Bron: Informatieblad Inspectie en Onderhoud van Stookinstallaties - InfoMil - November 2008
In het Activiteitenbesluit wordt voor de aanduiding van de capaciteit van de installaties gewerkt met nominaal vermogen. De scheidslijn tussen wel en geen keuringsverplichting ligt op 20 kW voor niet gasgestookte installaties en op 100 kW nominaal vermogen voor gasgestookte installaties.
In de Besluiten landbouw milieubeheer en glastuinbouw wordt voor de aanduiding van de capaciteit van de installaties gewerkt met nominale belasting op bovenwaarde. De scheidslijn tussen wel en niet periodiek inspecteren ligt op 130 kW.
In het Inrichtingen- en vergunningenbesluit milieubeheer wordt gesproken over een thermisch vermogen van 130 kW. Het begrip ‘thermisch vermogen’ komt in dit geval overeen met het begrip ‘belasting’ uit de agrarische amvb’s. ‘Thermisch vermogen’ is de officiele vertaling van ‘thermal rated input’ uit de Europese richtlijn. Veelal zal dit overeenkomen met 100 kW nominaal vermogen.

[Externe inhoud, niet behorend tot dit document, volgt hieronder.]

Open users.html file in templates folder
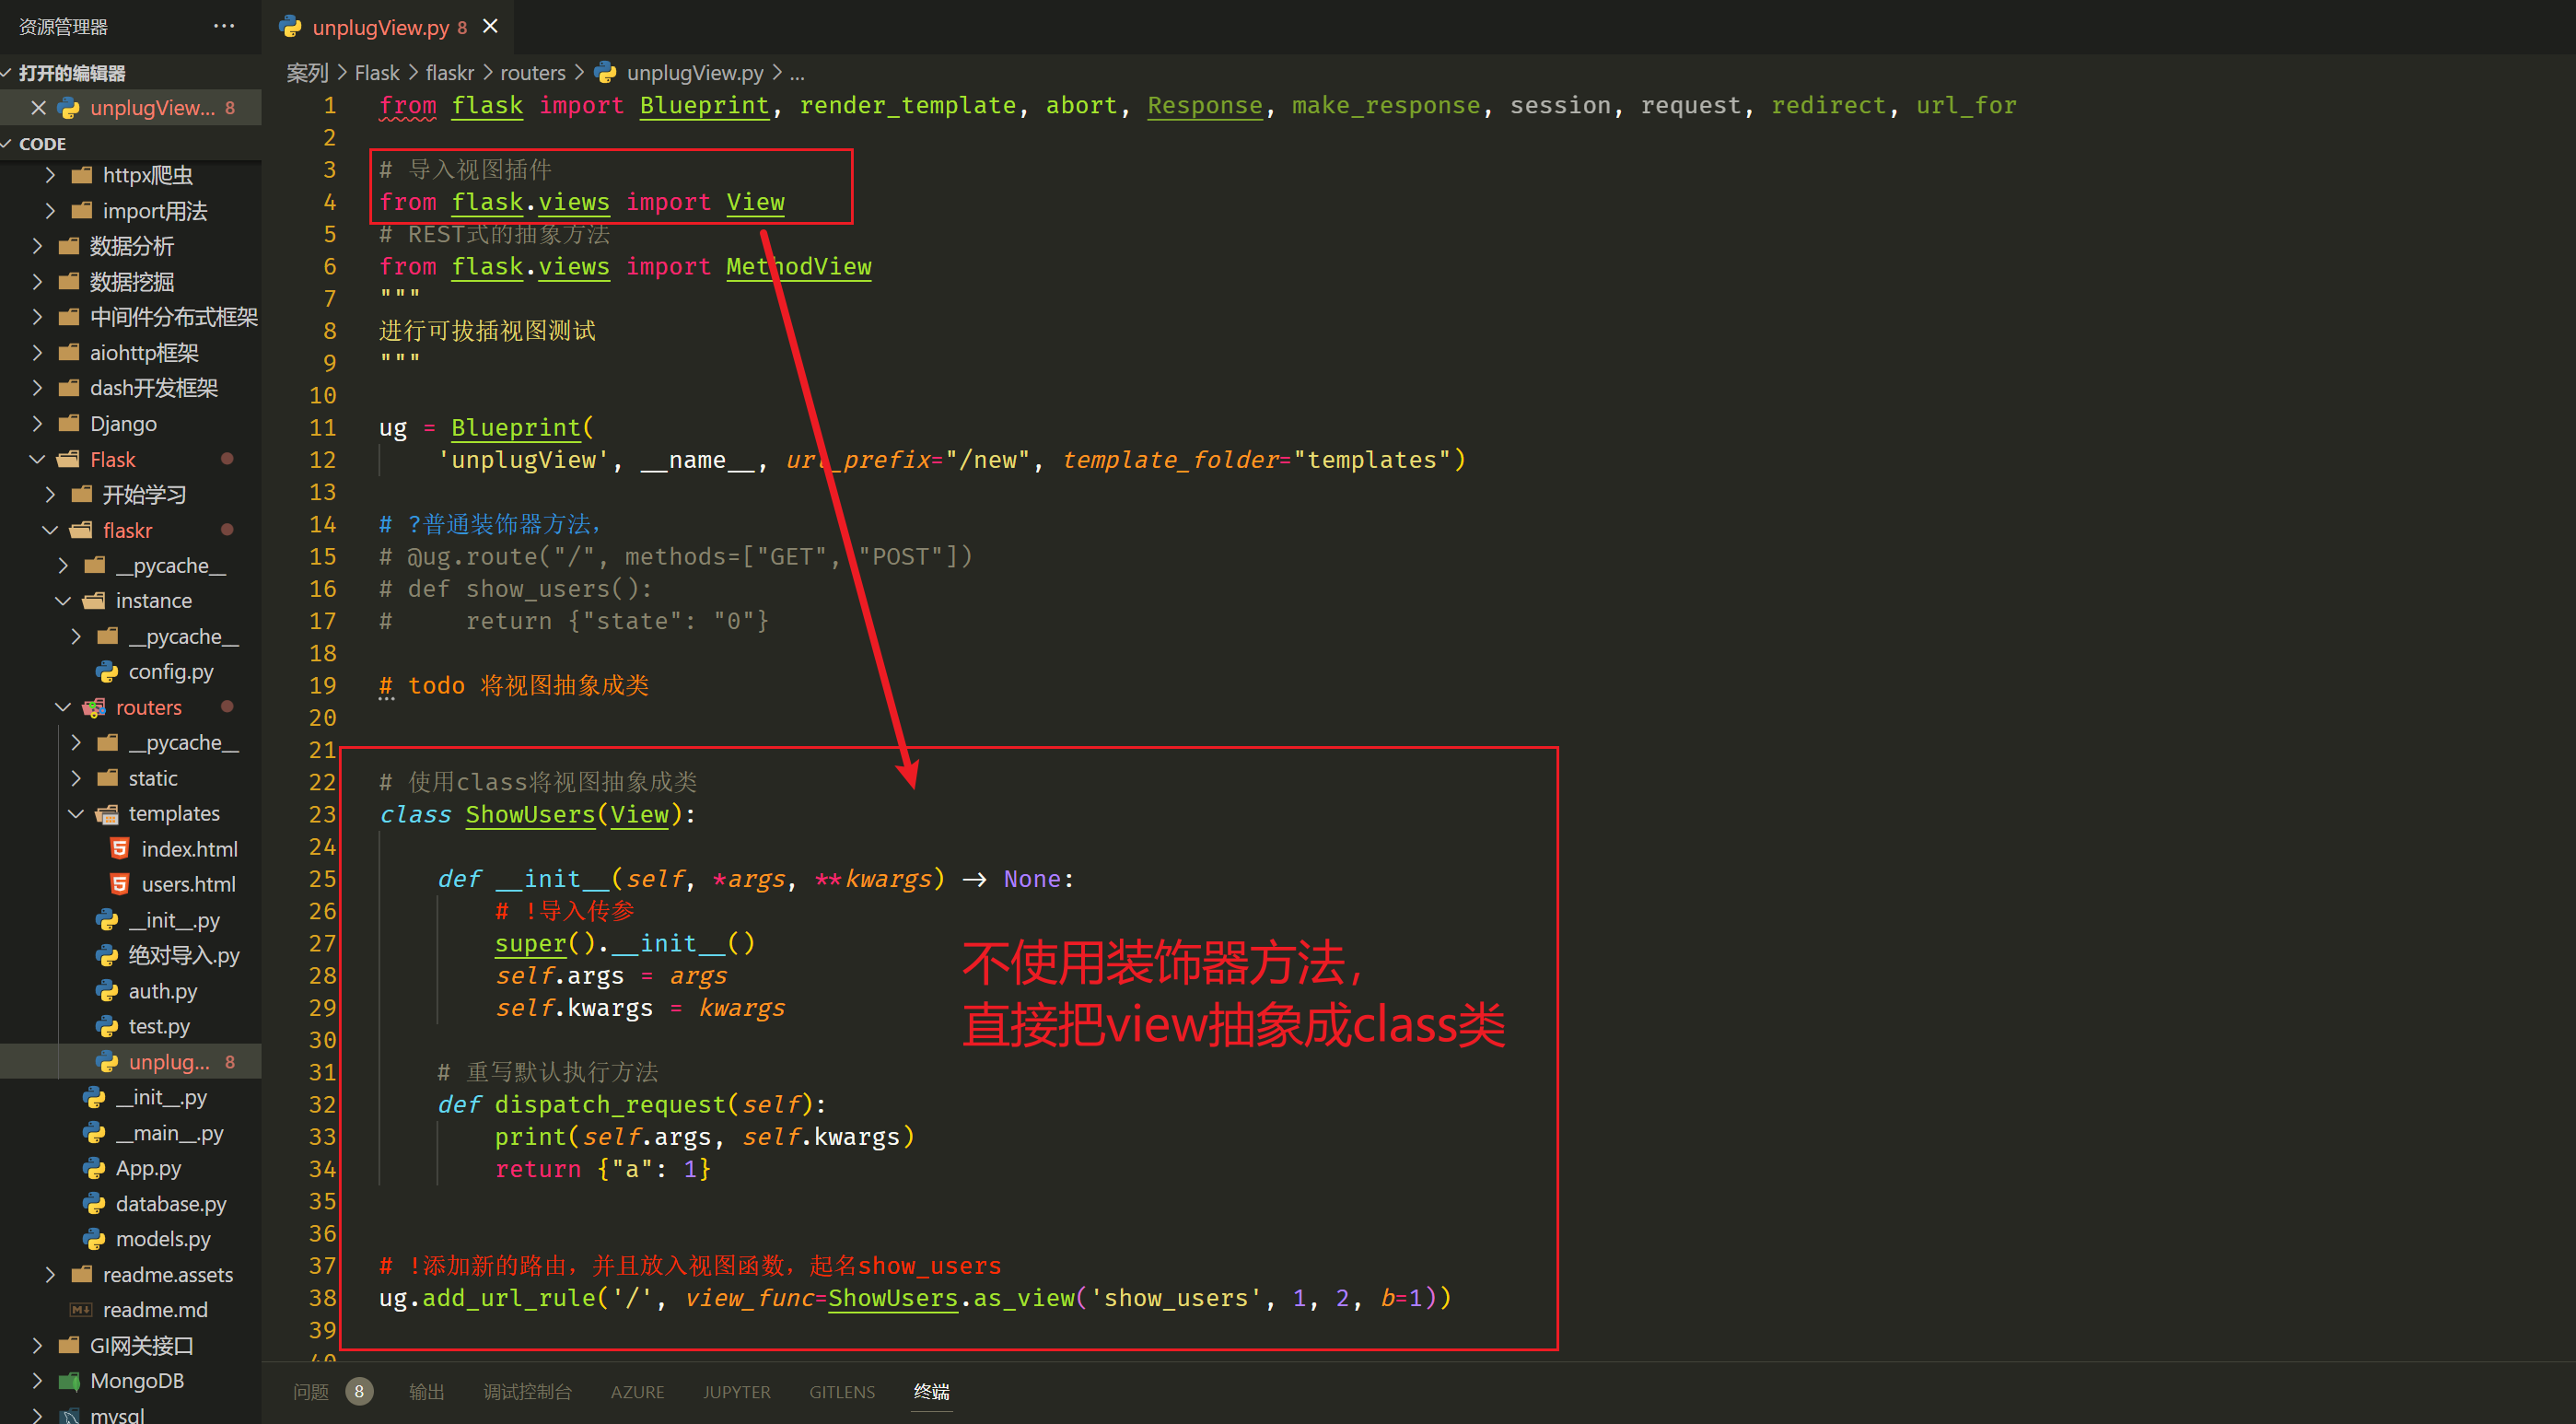 [x=187, y=884]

In het Bees B wordt het begrip thermisch vermogen gebruikt.
Met thermisch vermogen wordt hetzelfde bedoeld als nominale belasting op
onderwaarde. Andere, op vermogen betrekking hebbende namen uit het Bees, zijn
asvermogen en arbeidsvermogen bij motoren. Met deze termen wordt bedoeld de
hoeveelheid energie die per tijdseenheid aan een motoras wordt afgegeven.
De
functie van de motor is dan het aandrijven van een generator voor het opwekken
van elektriciteit. Omdat de omzetting naar elektriciteit met weinig verlies
plaatsvindt, is de hoogte van het asvermogen ruwweg gelijk aan het geleverde
elektrisch vermogen. Let wel; de hoeveelheid energie per tijdseenheid die aan
een motor wordt toegevoerd om het gevraagde asvermogen te leveren is groter.

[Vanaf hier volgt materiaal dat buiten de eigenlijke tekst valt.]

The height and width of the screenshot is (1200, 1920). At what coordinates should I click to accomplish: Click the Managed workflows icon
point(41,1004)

Zo’n 30 tot 40% van de in de brandstof toegevoerde energie wordt slechts in
elektriciteit omgezet; de rest is warmteverlies.
Bij
warmtekrachttoepassingen wordt deze rest vrijwel geheel nuttig ingezet, waardoor
een gunstig totaalrendement behaald wordt.
[keuze] GS
Deze opties is beschikbaar als een eigen waarde is ingevuld voor het thermisch vermogen. Het rendement wordt gebruikt voor de module Energie & Kosten om het energieverbruik te berekenen.
§ Deellastrendement:, rendement wordt uurlijks bepaald, onder andere afhankelijk van type opwekker.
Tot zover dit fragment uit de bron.